Deux personnes déplaçant un cube en tubes d'aluminium sur un alpage.
Le «Moving Landscape» du couple d'artistes Quarto. Un cube en aluminium se déplace lentement à travers un pâturage. Dominik Landwehr

Une biennale d’art a été créée dans une vallée naturelle des Grisons. La cinquième Biennale Art Safiental peut être vue dans la vallée de Safien jusqu’au 20 octobre 2024. Cette année, elle pose la grande question de l’avenir: «Et si...?»

Art Safiental 2024 n’est pas une exposition de beau temps. Non seulement en raison des nombreuses intempéries qui ont frappé la Suisse cet été, mais aussi en raison du programme de cette exposition en plein air, qui a cette année pour devise «Et si? Voix du futur».  

Chaque édition de cette biennale d’art, qui se déroule cette année jusqu’au 20 octobre, attire de 5000 à 10’000 personnes. Les éditions précédentes ont également suscité une couverture médiatique mondiale. 

Une population un peu intimidée

Mais quels sentiments ces activités artistiques suscitent-elles parmi la population de la vallée? Seules quelques gens du cru ont assisté au vernissage, début juillet.

«Après des semaines de pluie, il a fallu profiter des premières journées chaudes pour récolter le foin », indique Elisabeth Bardill pour expliquer son absence. Agée de 83 ans, cette dernière vit avec son mari dans le village de Tenna depuis 1963.  

«Beaucoup de gens dans la vallée sont un peu intimidés à l’idée de se montrer. Cela est notamment dû au fait qu’ils ne parlent pas ou peu anglais. Ce type d’art est nouveau pour eux, ils préfèrent aller au traditionnel festival du costume à Zurich ou à la fête du Ländler (musique folklorique de danse) le dimanche à l’auberge de Safien», dit-elle.

Mais il y a de nombreux contacts et échanges en arrière-plan: par exemple, les femmes de la vallée ont apporté des textiles anciens, à partir desquels l’artiste mexico-suisse Paloma Ayala a fabriqué ce qu’on appelle des «Spiis-Säckli», c’est-à-dire de petits sacs de nourriture.  

Femme devant un four en briques sur un alpage
Paloma Ayala a construit un four communautaire à Tenna avec des briques colorées. Dominik Landwehr

Dans la vallée de Safien, les crises du présent rencontrent les crises du passé. Cette vallée a été façonnée il y a 10’000 ans par une catastrophe géologique, lorsque le glissement de terrain de Flims a enseveli la vallée du Rhin et rendu ainsi impossible l’accès à la vallée.   

Jusqu’à la fin du 19e siècle, la vallée n’était accessible que par les cols alpins escarpés de la partie supérieure.
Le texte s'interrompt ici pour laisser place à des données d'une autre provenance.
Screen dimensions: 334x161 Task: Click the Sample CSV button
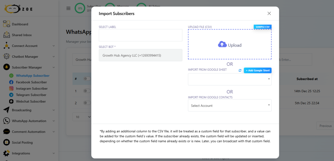pos(263,27)
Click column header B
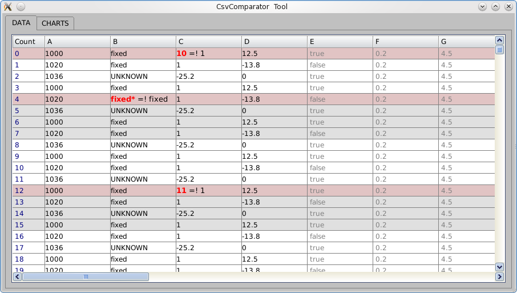Viewport: 517px width, 293px height. [143, 42]
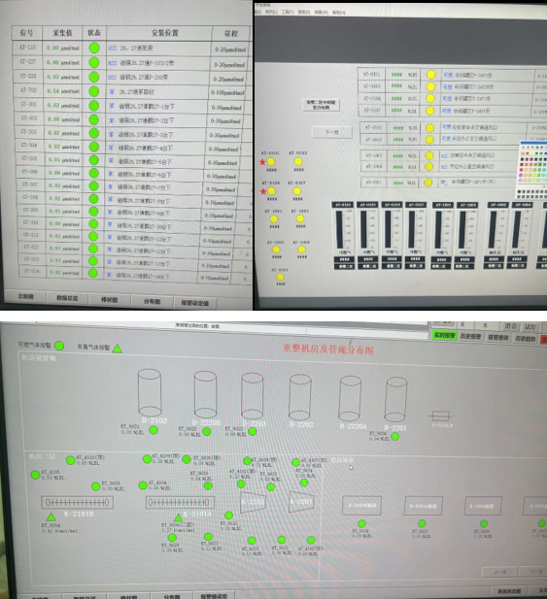
Task: Click the 下一页 next page button
Action: point(331,132)
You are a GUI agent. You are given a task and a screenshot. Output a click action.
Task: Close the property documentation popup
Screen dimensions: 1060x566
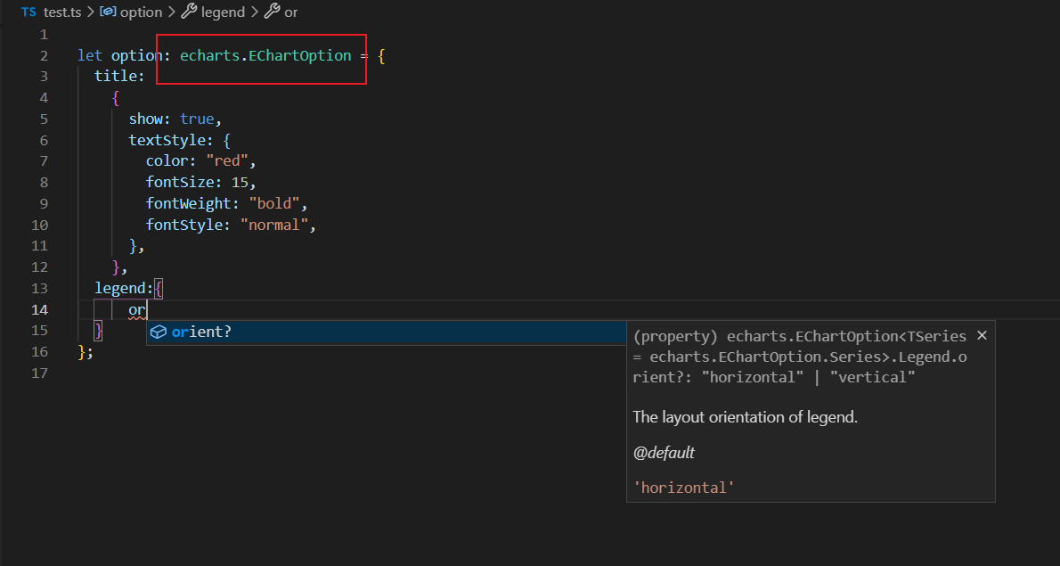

Les Walser sont venus par ces cols au Moyen Âge. Ce groupe ethnique germanophone a façonné la vallée avec les Walser allemands et les colonies dispersées typiques des Walser.  

Un lieu d’art rural et environnemental 

Art Safiental s’engage dans le Land and Environmental Art. Cet art rural et environnemental agit dans l’espace extérieur, où il réalise des interventions de plus ou moins grande envergure, créant ainsi des impressions éphémères.

Le lien avec cette tradition est toujours important pour Johannes M. Hedinger, fondateur et directeur artistique d’Art Safiental. C’est pourquoi il a intégré à plusieurs reprises des positions artistiques plus anciennes, comme le projet Furk’Art, qui s’est déroulé au col de la Furka entre 1983 et 1999 et est considéré comme un précurseur pour la plupart des projets artistiques actuels dans les Alpes.  

Les quatre commissaires d’exposition ont réuni treize voix d’artistes locaux et contemporains. Outre Johannes Hedinger lui-même, il s’agit des curatrices Anne-Laure Francchette, Josiane Imhasly et Joanna Lesnierowska.  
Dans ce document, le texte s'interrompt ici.